'''

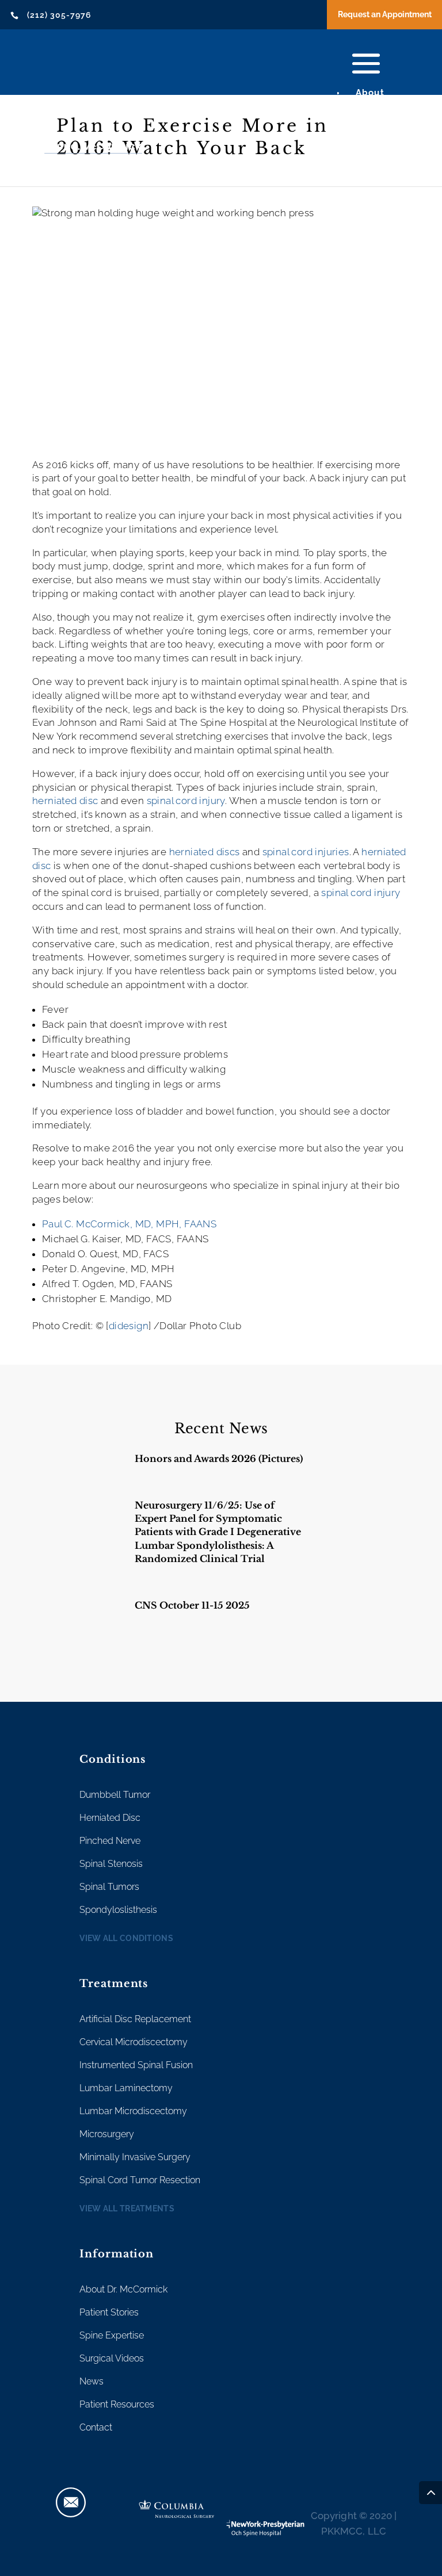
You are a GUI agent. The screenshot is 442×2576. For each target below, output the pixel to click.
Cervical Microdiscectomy (133, 2042)
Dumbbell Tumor (114, 1794)
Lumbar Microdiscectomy (133, 2111)
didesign (128, 1325)
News (91, 2381)
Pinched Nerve (109, 1840)
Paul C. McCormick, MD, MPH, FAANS (129, 1224)
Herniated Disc (109, 1817)
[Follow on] (71, 2502)
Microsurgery (106, 2134)
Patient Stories (109, 2312)
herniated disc (65, 800)
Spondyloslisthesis (118, 1909)
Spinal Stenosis (111, 1863)
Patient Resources (116, 2404)
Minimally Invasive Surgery (134, 2157)
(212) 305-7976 (59, 15)
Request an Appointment (385, 14)
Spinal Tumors (109, 1886)
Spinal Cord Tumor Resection (139, 2180)
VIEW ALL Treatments (126, 2208)
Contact (95, 2427)
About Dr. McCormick (123, 2289)
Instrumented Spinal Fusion (136, 2065)
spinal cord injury (186, 800)
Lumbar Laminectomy (126, 2088)
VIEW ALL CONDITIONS (126, 1938)
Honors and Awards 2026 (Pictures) (219, 1458)
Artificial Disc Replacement (135, 2019)
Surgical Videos (111, 2358)
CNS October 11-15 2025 (192, 1605)
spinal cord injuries (305, 852)
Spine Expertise (111, 2335)
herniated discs (204, 852)
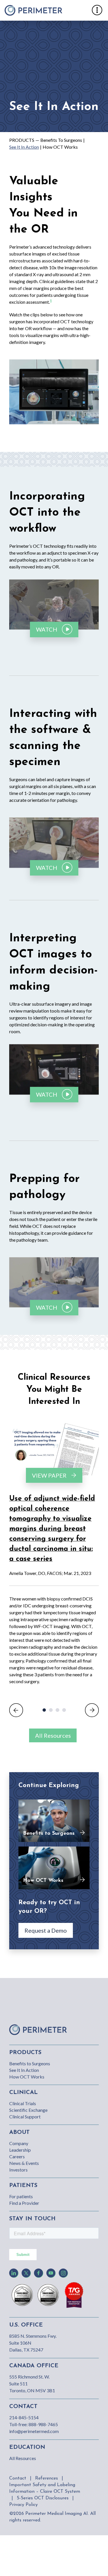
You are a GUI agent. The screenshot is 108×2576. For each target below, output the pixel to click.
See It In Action (24, 147)
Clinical (23, 2092)
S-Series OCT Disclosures (43, 2498)
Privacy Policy (23, 2505)
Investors (18, 2169)
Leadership (20, 2150)
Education (27, 2447)
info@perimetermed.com (34, 2431)
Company (18, 2143)
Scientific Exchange (28, 2110)
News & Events (24, 2163)
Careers (17, 2156)
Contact (17, 2478)
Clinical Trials (22, 2103)
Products (21, 140)
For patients (21, 2196)
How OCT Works (60, 147)
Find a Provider (24, 2203)
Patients (23, 2185)
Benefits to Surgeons (61, 140)
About (19, 2132)
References (46, 2478)
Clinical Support (25, 2116)
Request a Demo (45, 1930)
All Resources (53, 1735)
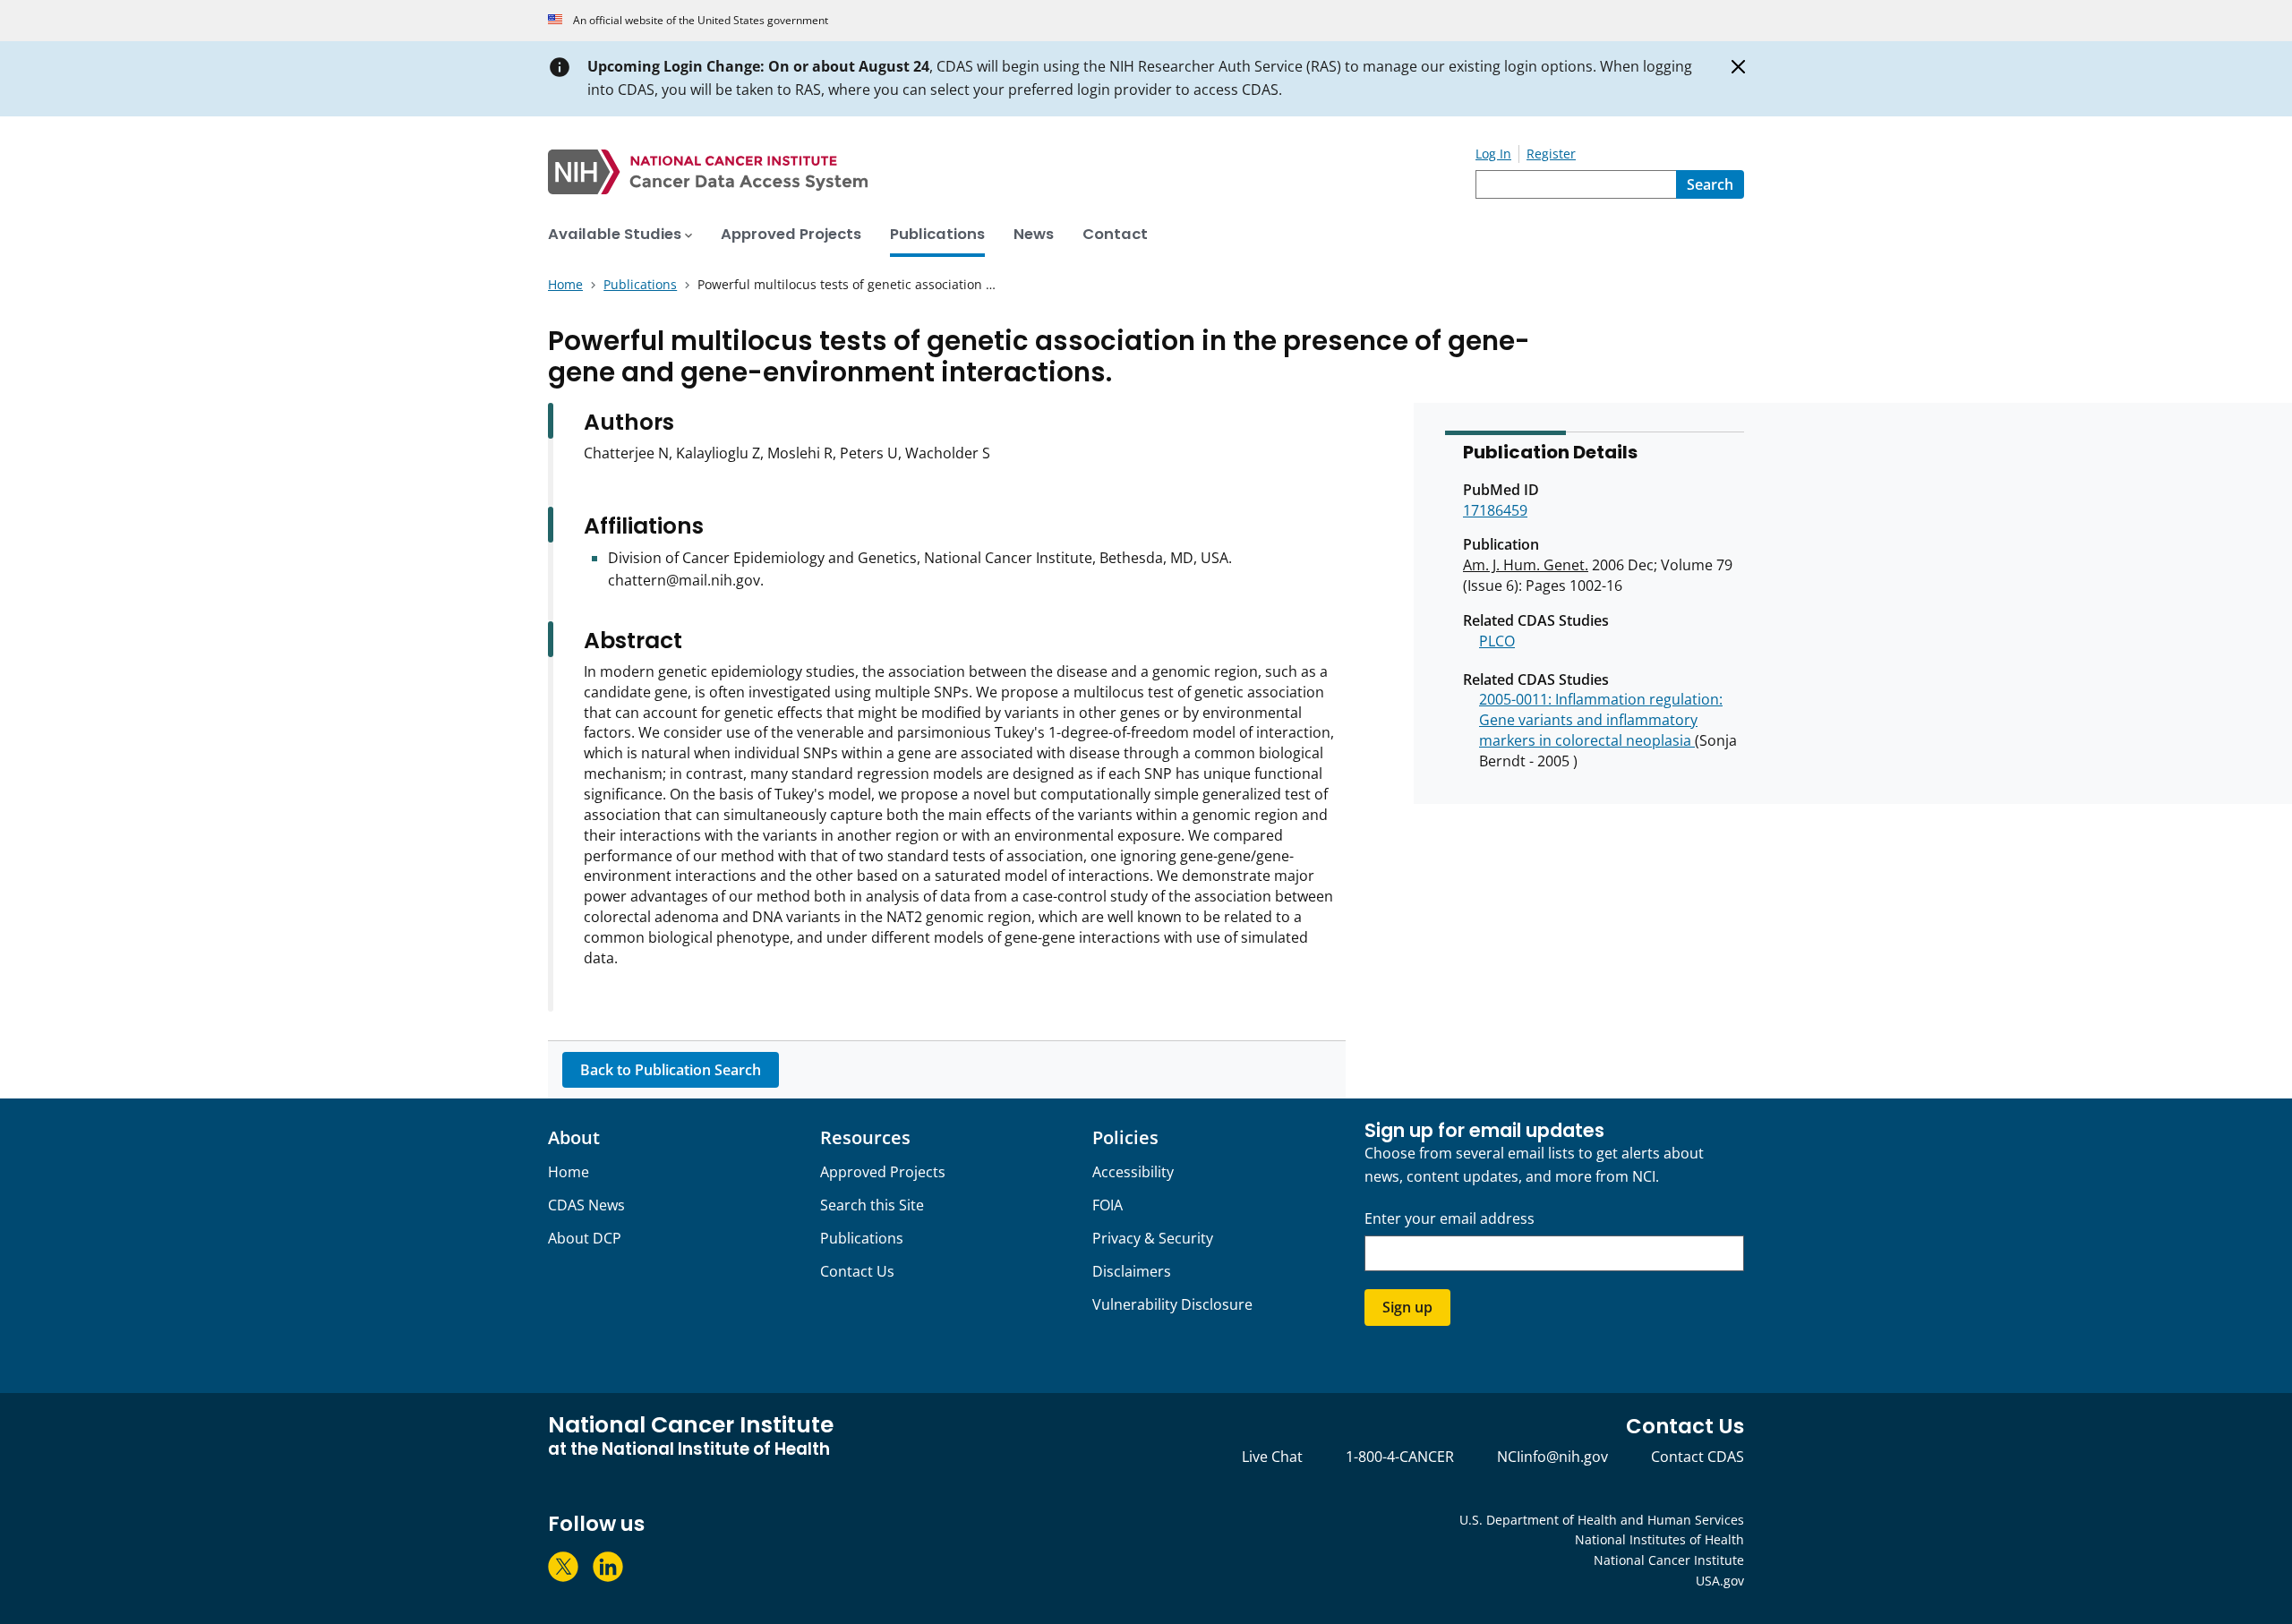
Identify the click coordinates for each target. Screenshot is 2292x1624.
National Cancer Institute (1669, 1559)
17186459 (1495, 510)
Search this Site (872, 1205)
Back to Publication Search (670, 1070)
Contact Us (857, 1271)
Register (1551, 153)
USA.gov (1720, 1580)
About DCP (584, 1238)
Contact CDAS (1697, 1456)
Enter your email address (1449, 1218)
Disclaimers (1131, 1271)
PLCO (1497, 641)
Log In (1493, 153)
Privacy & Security (1152, 1238)
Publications (861, 1238)
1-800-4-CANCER (1400, 1456)
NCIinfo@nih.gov (1552, 1456)
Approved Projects (882, 1172)
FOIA (1107, 1205)
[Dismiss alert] (1738, 67)
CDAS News (586, 1205)
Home (568, 1172)
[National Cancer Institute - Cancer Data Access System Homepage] (1011, 172)
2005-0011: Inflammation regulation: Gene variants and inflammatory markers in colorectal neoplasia (1601, 719)
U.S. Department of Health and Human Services (1601, 1519)
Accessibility (1133, 1172)
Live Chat (1272, 1456)
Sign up (1407, 1307)
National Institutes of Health (1659, 1539)
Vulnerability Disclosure (1172, 1304)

'''

Required work> The lines above starting at the one that holds "Patient Stories (109, 2312)" and ending at the one that holds "Privacy & Security (1152, 1238)" are to be written out exactly, ends included, and no pictures are to be copied.

Reply to the task>
Patient Stories (109, 2312)
herniated disc (65, 800)
Spondyloslisthesis (118, 1909)
Spinal Stenosis (111, 1863)
Patient Resources (116, 2404)
Minimally Invasive Surgery (134, 2157)
(212) 305-7976 (59, 15)
Request an Appointment (385, 14)
Spinal Tumors (109, 1886)
Spinal Cord Tumor Resection (139, 2180)
VIEW ALL Treatments (126, 2208)
Contact (95, 2427)
About Dr. McCormick (123, 2289)
Instrumented Spinal Fusion (136, 2065)
spinal cord injury (186, 800)
Lumbar Laminectomy (126, 2088)
VIEW ALL CONDITIONS (126, 1938)
Honors and Awards 2026 (Pictures) (219, 1458)
Artificial Disc Replacement (135, 2019)
Surgical Videos (111, 2358)
CNS October 11-15 2025 (192, 1605)
spinal cord injuries (305, 852)
Spine Expertise (111, 2335)
herniated discs (204, 852)
You are a GUI agent. The screenshot is 108×2576. For each target below, output the pixel to click.
See It In Action (24, 147)
Clinical (23, 2092)
S-Series OCT Disclosures (43, 2498)
Privacy Policy (23, 2505)
Investors (18, 2169)
Leadership (20, 2150)
Education (27, 2447)
info@perimetermed.com (34, 2431)
Company (18, 2143)
Scientific Exchange (28, 2110)
News & Events (24, 2163)
Careers (17, 2156)
Contact (17, 2478)
Clinical Trials (22, 2103)
Products (21, 140)
For patients (21, 2196)
How OCT Works (60, 147)
Find a Provider (24, 2203)
Patients (23, 2185)
Benefits to Surgeons (61, 140)
About (19, 2132)
References (46, 2478)
Clinical Support (25, 2116)
Request a Demo (45, 1930)
All Resources (53, 1735)
Identify the click coordinates for each target. Screenshot is 2292x1624.
National Cancer Institute (1669, 1559)
17186459 (1495, 510)
Search this Site (872, 1205)
Back to Publication Search (670, 1070)
Contact Us (857, 1271)
Register (1551, 153)
USA.gov (1720, 1580)
About DCP (584, 1238)
Contact CDAS (1697, 1456)
Enter your email address (1449, 1218)
Disclaimers (1131, 1271)
PLCO (1497, 641)
Log In (1493, 153)
Privacy & Security (1152, 1238)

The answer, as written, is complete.